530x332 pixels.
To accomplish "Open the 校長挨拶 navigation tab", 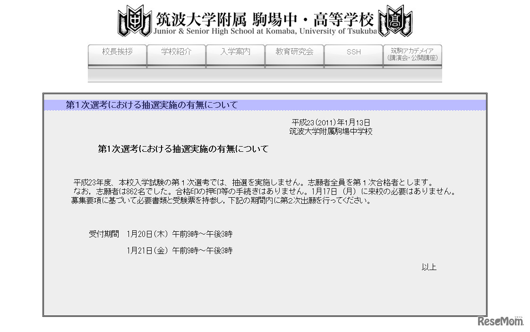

* * *

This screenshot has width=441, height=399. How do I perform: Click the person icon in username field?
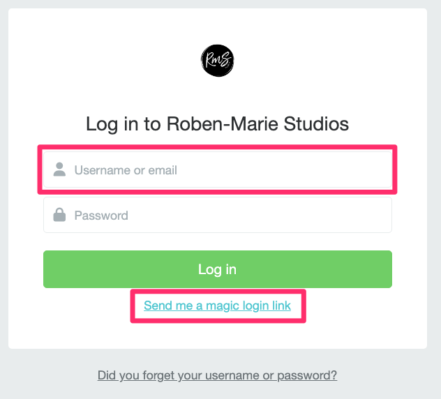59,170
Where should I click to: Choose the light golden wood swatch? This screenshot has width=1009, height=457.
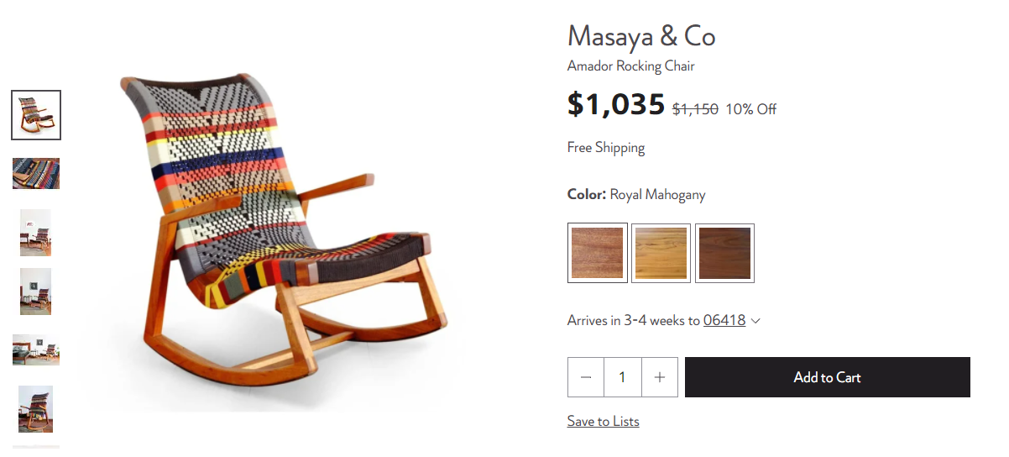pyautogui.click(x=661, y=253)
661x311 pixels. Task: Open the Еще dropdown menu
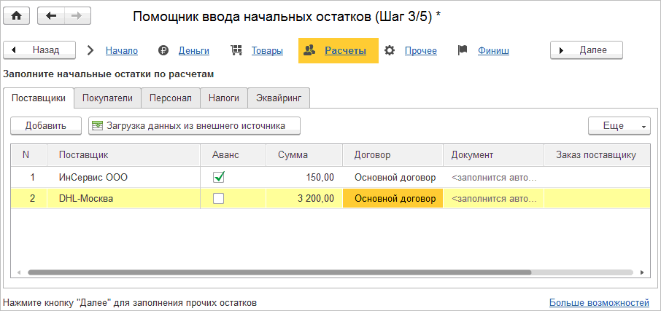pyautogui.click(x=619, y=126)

==

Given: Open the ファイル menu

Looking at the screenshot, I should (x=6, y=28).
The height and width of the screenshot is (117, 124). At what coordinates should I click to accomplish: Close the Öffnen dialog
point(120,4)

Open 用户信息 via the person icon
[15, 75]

* WHAT IS BEING ASKED:
Print, exactly and with no pictures, the lines of the listing above starting at the one that has "530x332 pixels." and ending at the one that has "the 校長挨拶 navigation", both included.

* YOUR SOLUTION:
530x332 pixels.
To accomplish "Open the 校長挨拶 navigation tab", 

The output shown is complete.